“Up,” the latest offering from the animation studio, offers up the wonderful, transporting story of an old man, a little boy, and the flying house that takes them down to South America. A first-class adventure story that will appeal to both kids and the kid hiding inside most adults, it’s also a gentle look at love, moving on from loss, and finding both adventure and family in the person right next to you.
As an adventure story, “Up” delivers a steady stream of “oh, how cool” moments. The flying house (complete with both wings and steering capabilities) seems straight out of some sort of collective imagination, but that still leaves plenty of room for pooches that fly airplanes, dangerous explorers, and chocolate-loving exotic birds, and collars that allow dogs to talk.
There’s delight, daring, and a healthy dose of danger, along with plenty of opportunities for heroics from both Carl and his accidental young stow-away, Russell. Thanks to these two, you’ll never look at either those leaf blowers or those walking canes with the tennis balls on the bottom the same way again.
On another level, “Up” also takes on love, death, grieving, loneliness, and finding both adventure and family in the person standing right next to you. The first 10 minutes of the movie offer a more subtle and touching love story than can be found in most romance films out these days, and the rest of the movie is full of subtle grace notes about dealing with grief and moving on with your life.
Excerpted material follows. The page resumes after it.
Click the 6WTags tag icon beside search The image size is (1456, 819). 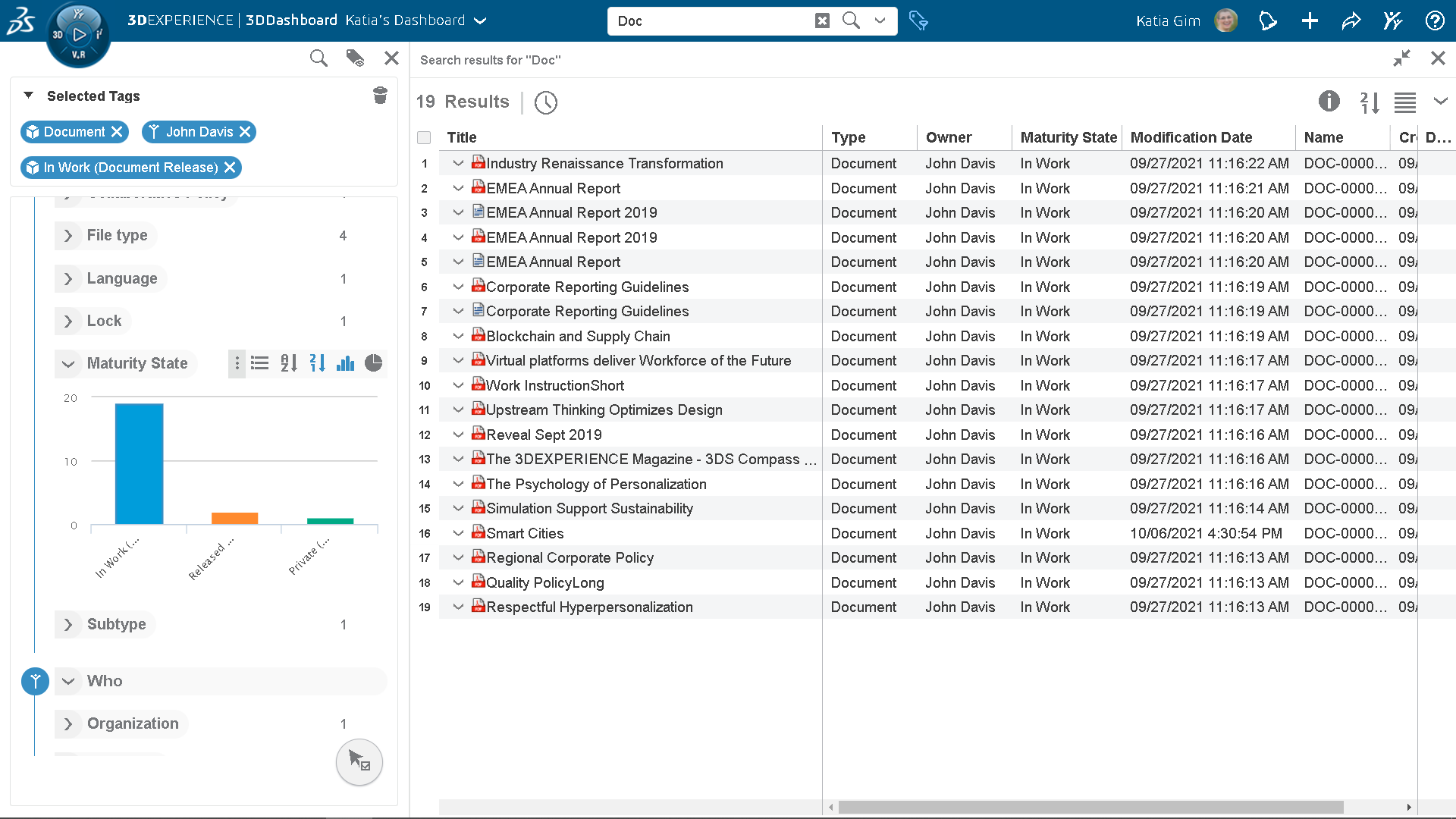[x=918, y=20]
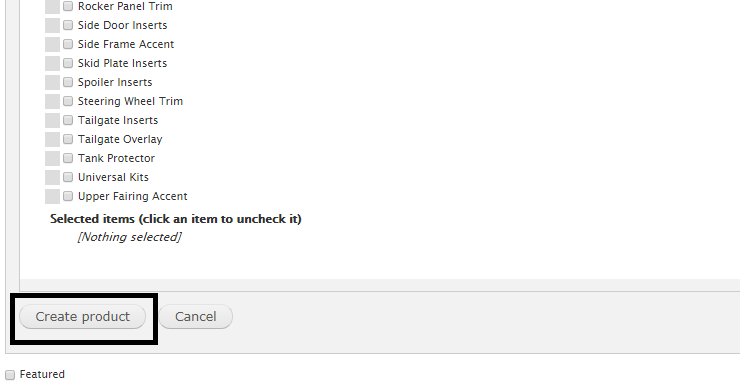Click the Nothing selected placeholder text
The height and width of the screenshot is (385, 740).
[129, 237]
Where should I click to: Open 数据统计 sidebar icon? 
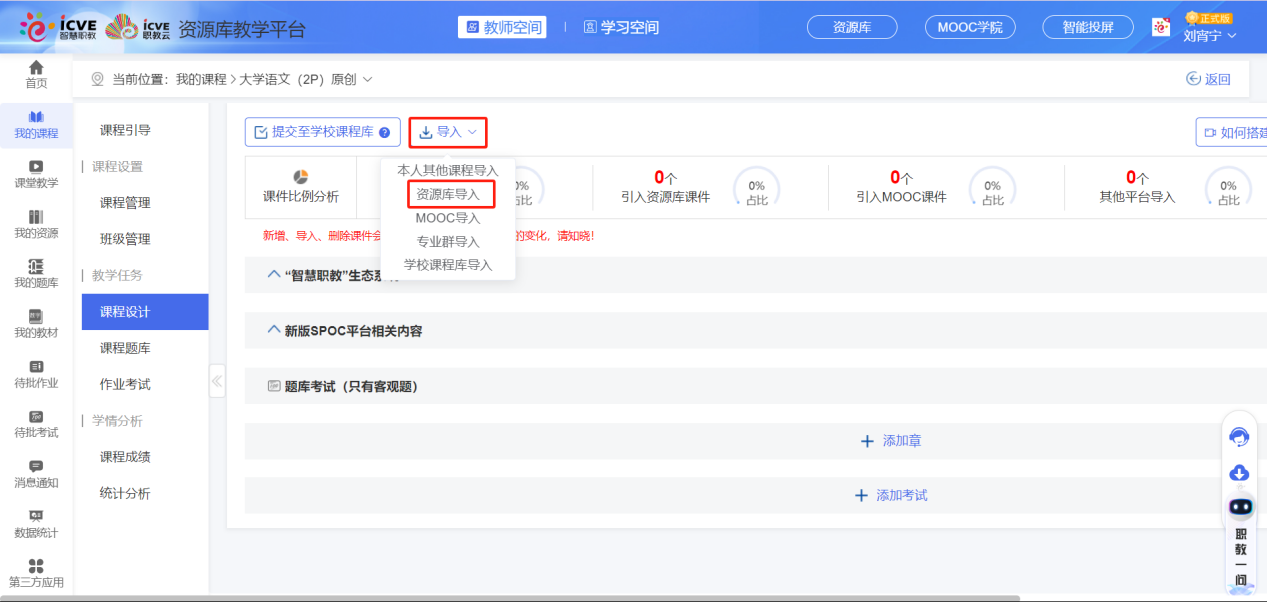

The movie can also be seen as a meditation on what it takes to live a full, rich life, accepting the fact that dreams can change, and how two lonely people can change each other’s lives. I’ve probably also missed a few – there’s enough emotional nuance for at least three or four films, but none of it feels either slapped on or rushed. Everything about the movie is as light and bright as one of Carl’s balloons, and even though I had tears in my eyes a few times I was smiling as I left the theater.
Though the movie is available in 3D in both Layton and at Gateway Mall in Salt Lake (for those who have been burned by 3D before, I assure you that nothing will be leaping out of the screen at you), “Up” proves to be just as delightfully entertaining in old-fashioned 2D. With this movie, the magic goes so much deeper than mere special effects.